Dissecção de aorta ascendente = Stanford Tipo A e DeBakey Tipo II (se limitada à ascendente).
A dissecção de aorta ascendente é uma emergência médica grave, caracterizada por dor torácica súbita e intensa, frequentemente com irradiação dorsal. A discordância de pressão arterial entre os membros superiores é um sinal clássico, e o alargamento mediastinal na radiografia de tórax é um achado sugestivo que requer investigação imediata.
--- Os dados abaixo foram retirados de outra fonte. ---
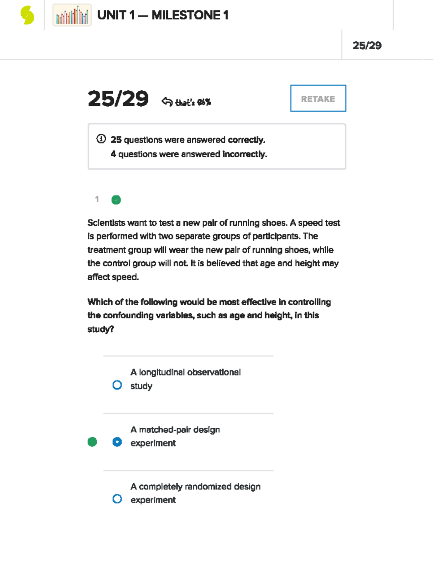Click the 25/29 score in top-right header
This screenshot has height=561, width=433.
tap(367, 46)
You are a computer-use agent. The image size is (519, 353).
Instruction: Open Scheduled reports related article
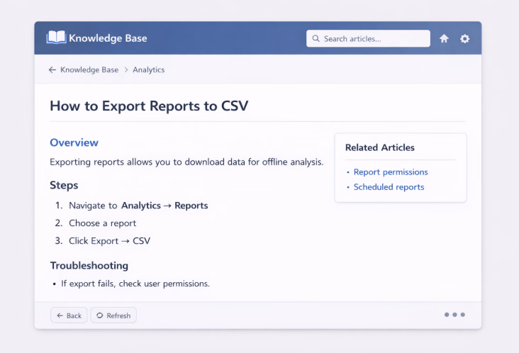[389, 187]
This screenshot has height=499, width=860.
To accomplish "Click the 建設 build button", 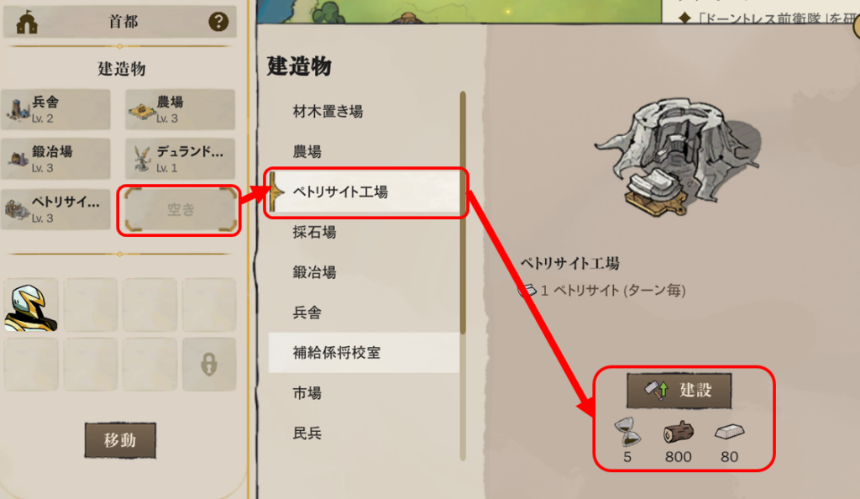I will (679, 391).
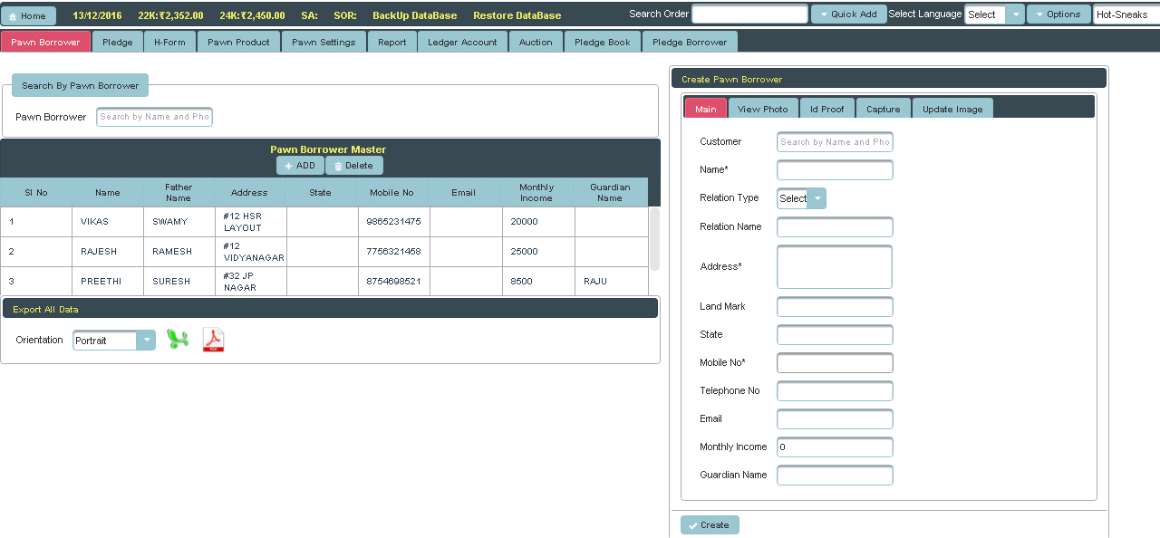Viewport: 1160px width, 538px height.
Task: Expand the Options menu
Action: click(1058, 14)
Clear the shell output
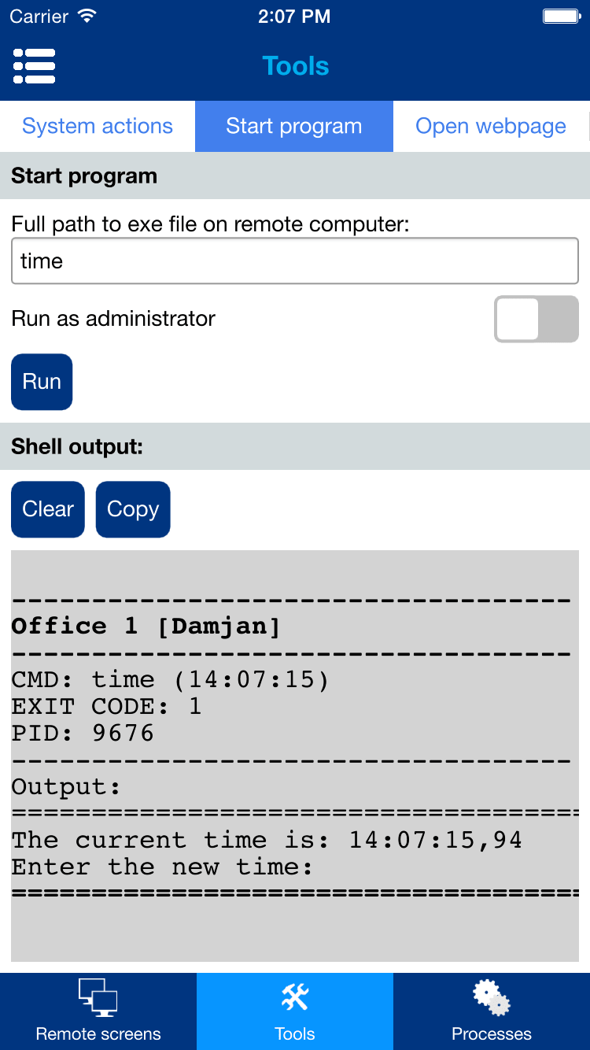 click(48, 509)
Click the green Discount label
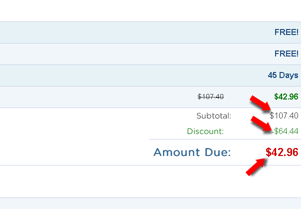This screenshot has width=301, height=209. point(205,131)
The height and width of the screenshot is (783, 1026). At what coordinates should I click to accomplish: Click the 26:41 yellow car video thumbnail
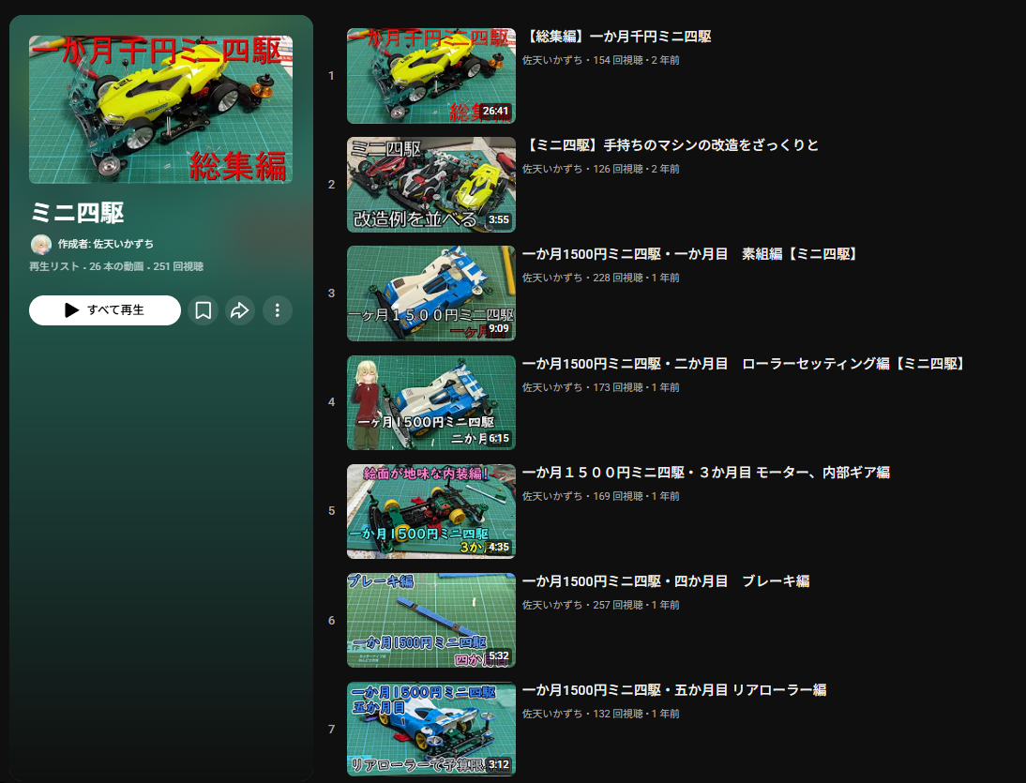coord(430,76)
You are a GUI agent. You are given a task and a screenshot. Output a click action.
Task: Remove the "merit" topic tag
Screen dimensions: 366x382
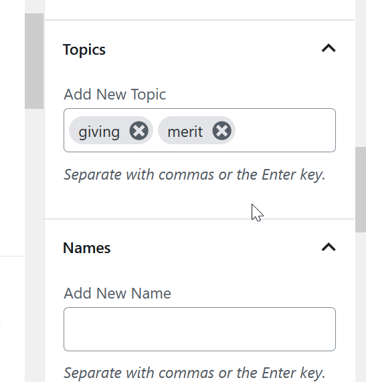221,131
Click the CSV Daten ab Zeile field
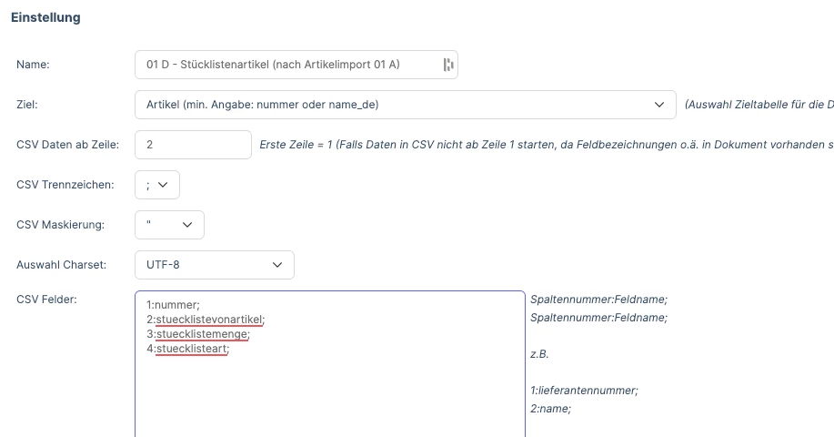Screen dimensions: 834x437 click(193, 145)
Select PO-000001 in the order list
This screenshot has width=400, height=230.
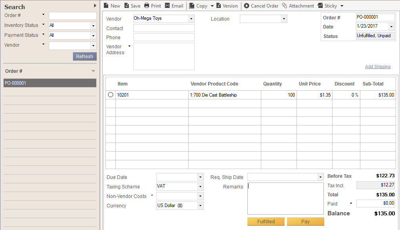(50, 83)
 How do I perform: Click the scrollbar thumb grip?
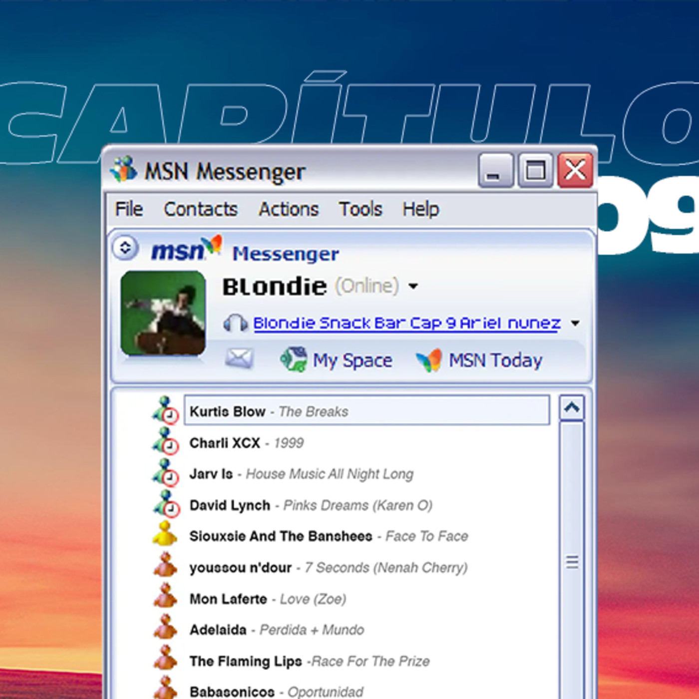[572, 562]
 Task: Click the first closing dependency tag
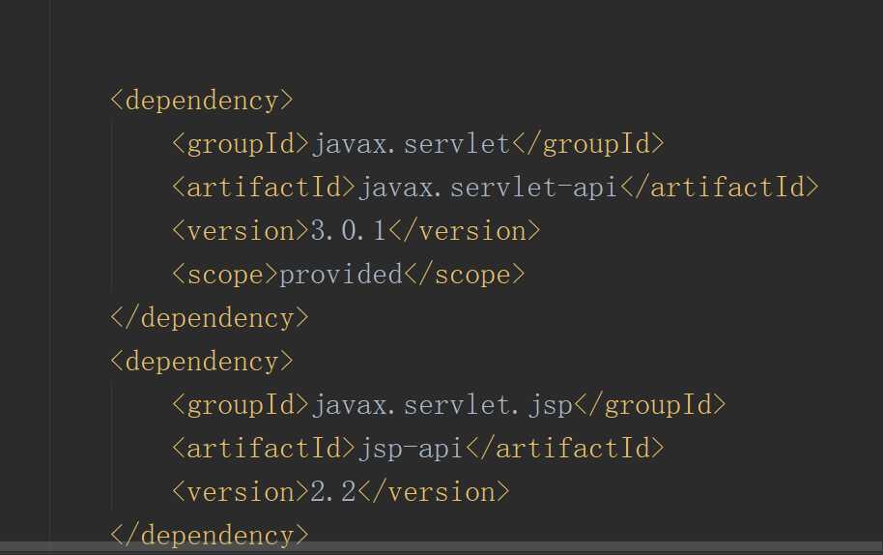pos(209,318)
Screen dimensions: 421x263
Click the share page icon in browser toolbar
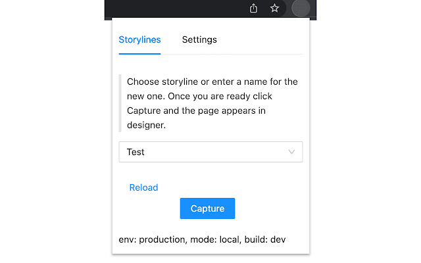click(254, 9)
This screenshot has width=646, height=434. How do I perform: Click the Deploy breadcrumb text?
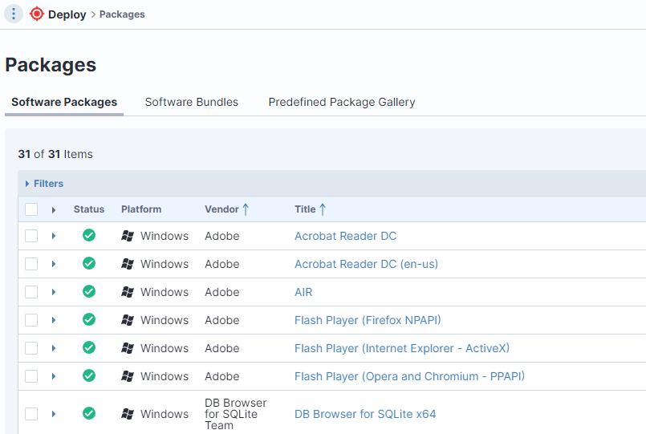click(x=67, y=14)
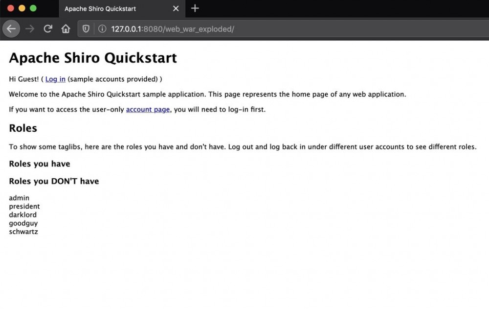Image resolution: width=489 pixels, height=309 pixels.
Task: Navigate back using the back arrow
Action: (11, 28)
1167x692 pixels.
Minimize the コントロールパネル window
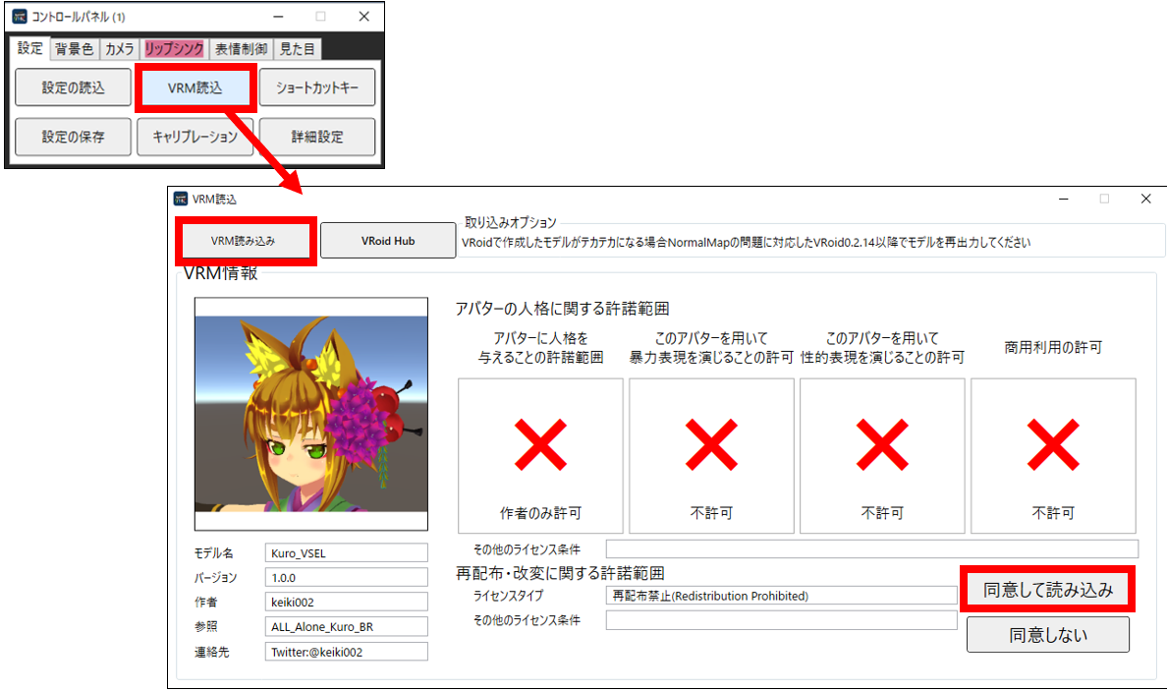[x=276, y=17]
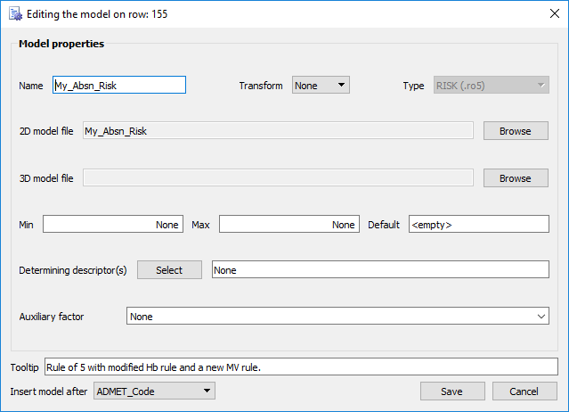The height and width of the screenshot is (412, 569).
Task: Cancel editing the model
Action: point(524,391)
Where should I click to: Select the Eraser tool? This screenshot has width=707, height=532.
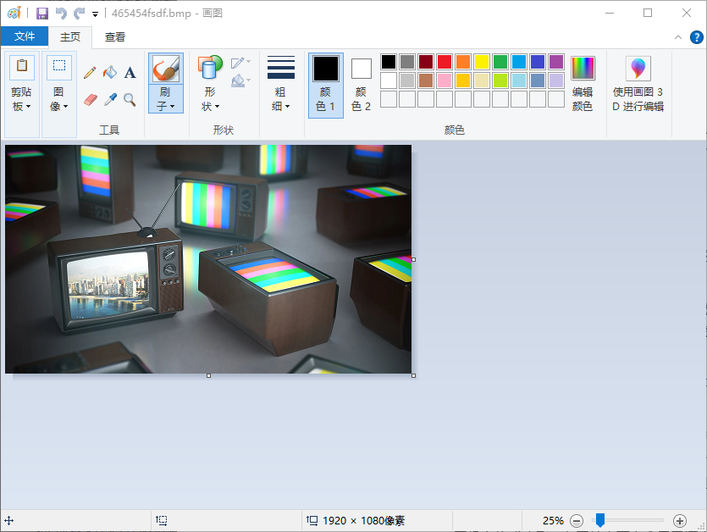90,100
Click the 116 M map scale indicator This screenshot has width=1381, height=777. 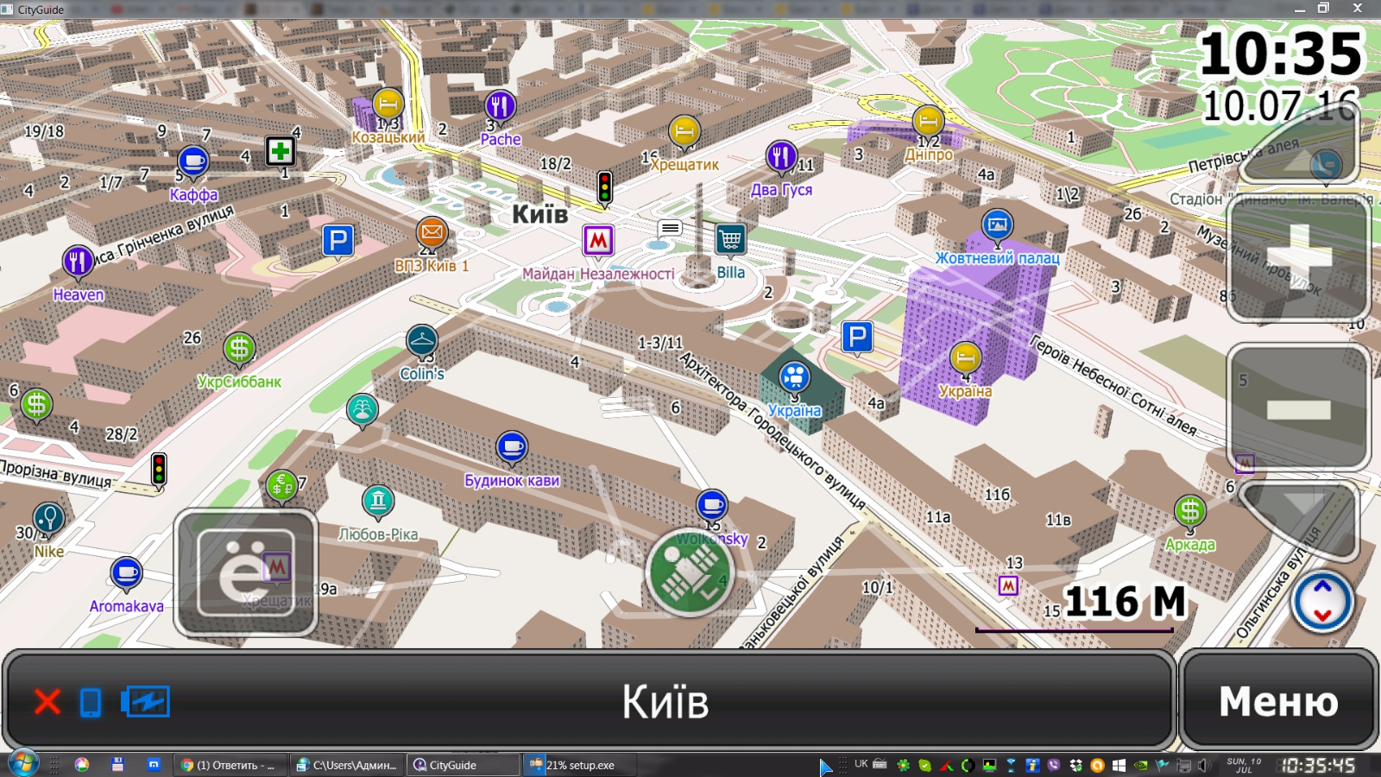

A dissecção de aorta é uma condição cardiovascular grave e potencialmente fatal, caracterizada pela separação das camadas da parede aórtica, criando um falso lúmen. É mais comum em pacientes idosos com histórico de hipertensão arterial sistêmica não controlada e tabagismo. O reconhecimento precoce é crucial devido à alta mortalidade associada, especialmente em dissecções que envolvem a aorta ascendente. O diagnóstico é frequentemente suspeitado pela apresentação clínica de dor torácica súbita e intensa, acompanhada de sinais como discordância de pressão arterial entre os membros superiores, sopro de insuficiência aórtica ou déficits de pulso. A radiografia de tórax pode mostrar alargamento mediastinal, mas o diagnóstico definitivo requer exames de imagem avançados como angiotomografia (angio-TC) ou ressonância magnética (angio-RM) da aorta. A classificação de Stanford (Tipo A e B) e DeBakey (Tipo I, II, III) são essenciais para guiar a conduta terapêutica. Dissecções Tipo A (Stanford) e Tipo I/II (DeBakey), que envolvem a aorta ascendente, são consideradas emergências cirúrgicas devido ao alto risco de ruptura, insuficiência aórtica aguda e tamponamento cardíaco. Já as dissecções Tipo B (Stanford) e Tipo III (DeBakey), que afetam apenas a aorta descendente, podem ser manejadas clinicamente em muitos casos, com controle rigoroso da pressão arterial e da frequência cardíaca, a menos que haja complicações como isquemia de órgãos ou ruptura iminente.
Os principais sinais e sintomas incluem dor torácica súbita e intensa, frequentemente descrita como 'rasgando' ou 'dilacerante', com irradiação para as costas. Pode haver síncope, déficits neurológicos, discordância de pressão arterial entre os membros superiores e sinais de insuficiência aórtica aguda.
A classificação de Stanford divide as dissecções aórticas com base no envolvimento da aorta ascendente. Tipo A envolve a aorta ascendente (e pode se estender), enquanto Tipo B não envolve a aorta ascendente, limitando-se à aorta descendente.
A dissecção de aorta é classificada como DeBakey Tipo II quando envolve apenas a aorta ascendente e não se estende para o arco aórtico ou aorta descendente. É um subtipo da dissecção de Stanford Tipo A.